Rename AD Domain
Rename AD Domain
It is sometimes necessary to change the name of the Active Directory domain. This operation is delicate to perform mainly if exchange or sql servers are present. After verifying the good state of health of the Active Directory, the change can be performed using the rendom command. The latter is present in the domain controller as a builtin.
Preparename AD Domain
In the first time, create DNS zone with the new DNS name of the Active Directory domain. It is necessary to open a DOS command and then run the rendom /list command. This will allow the creation of the domainlist.xml file but also to list the Active Directory partition in the forest.
Open the xml file and then make the change of the latter in order to replace the old name of the AD domain by the new.
Enter the rendom /showforest command to verify the use of the new domain.
You can now execute rendom /upload. This command to make the change on the domain controllers. It is possible to force replication by using the command repadmin /syncall /APed.
The rendom/prepare command to ensure readiness of different domain controllers. The dclist.xml file allows to track the status. Check the presence of Prepared in the tag
Finish and clean
The change of the DNS suffix can be done now, for this the netdom command must be used.
Execute the command netdom computername Nom.NomAncienDomaine.priv /add:Nom.NomNouveauDomain.priv to add the new DNS suffix.
The new DNS suffix should be regarded as primary, for this execute netdom computername Nom.NomAncienDomaine.priv /makeprimary Nom.NomNouveauDomain.priv
After you perform a restart of the server, the old DNS suffix can now be removed. To do this run the command netdom computername Nom.NomNouveauDomain.priv /remove:Nom.NomAncienDomaine.priv
Restart a second time the server. Before finalizing the renaming operation, we will repair the links of the GPMC (GPOs) in Active Directory. Run gpfixup /olddns:OldName.priv /newdns:NexName.priv /dc:DCNAME
Before you perform the next operation, it is necessary from ensures that all desktops and servers recovered well the update without which it will be necessary to proceed to the rejonction domain. If your network consists of a PKI (certificate authority), it is better to delete and then reinstall it. The latter is very linked to the nmo servers and DNS suffix.

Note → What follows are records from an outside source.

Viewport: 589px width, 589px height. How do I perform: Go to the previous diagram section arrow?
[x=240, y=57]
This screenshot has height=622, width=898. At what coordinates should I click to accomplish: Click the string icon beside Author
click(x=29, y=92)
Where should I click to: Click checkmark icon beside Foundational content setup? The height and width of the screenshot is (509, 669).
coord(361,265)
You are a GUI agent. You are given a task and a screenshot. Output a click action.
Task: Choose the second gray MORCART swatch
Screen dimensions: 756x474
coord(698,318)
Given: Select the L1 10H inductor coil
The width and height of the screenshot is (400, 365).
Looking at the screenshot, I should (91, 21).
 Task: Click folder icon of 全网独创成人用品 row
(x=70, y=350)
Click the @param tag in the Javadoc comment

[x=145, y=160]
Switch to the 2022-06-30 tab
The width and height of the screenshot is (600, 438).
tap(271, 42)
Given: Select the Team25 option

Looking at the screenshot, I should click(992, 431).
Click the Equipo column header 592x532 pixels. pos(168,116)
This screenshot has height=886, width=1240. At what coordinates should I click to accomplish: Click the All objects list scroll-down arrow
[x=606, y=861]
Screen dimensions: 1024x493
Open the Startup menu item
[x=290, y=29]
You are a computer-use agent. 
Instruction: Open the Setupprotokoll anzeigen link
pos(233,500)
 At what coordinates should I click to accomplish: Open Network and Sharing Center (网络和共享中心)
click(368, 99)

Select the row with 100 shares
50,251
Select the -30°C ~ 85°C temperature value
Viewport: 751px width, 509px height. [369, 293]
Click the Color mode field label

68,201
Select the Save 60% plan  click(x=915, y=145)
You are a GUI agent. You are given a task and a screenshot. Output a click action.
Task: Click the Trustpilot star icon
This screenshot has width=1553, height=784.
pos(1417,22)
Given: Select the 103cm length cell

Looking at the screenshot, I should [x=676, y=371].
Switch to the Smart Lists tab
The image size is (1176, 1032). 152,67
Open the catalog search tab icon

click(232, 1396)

If all Computer and Server have recovered the new name, execute the rendom /clean command.
This command permit to remove the forwarders of migration (“msDS-DnsRootAlias” and “msDS-UpdateScript”) from the old domain to the new listed in Active Directory.
Following this event log monitoring must be carried out, proceed also to the removal of the authorization of the DHCP and add authorization. It is possible that the name of the former domain name is present in some GPO., so you need modify the name
It is now possible to delete the old DNS zone.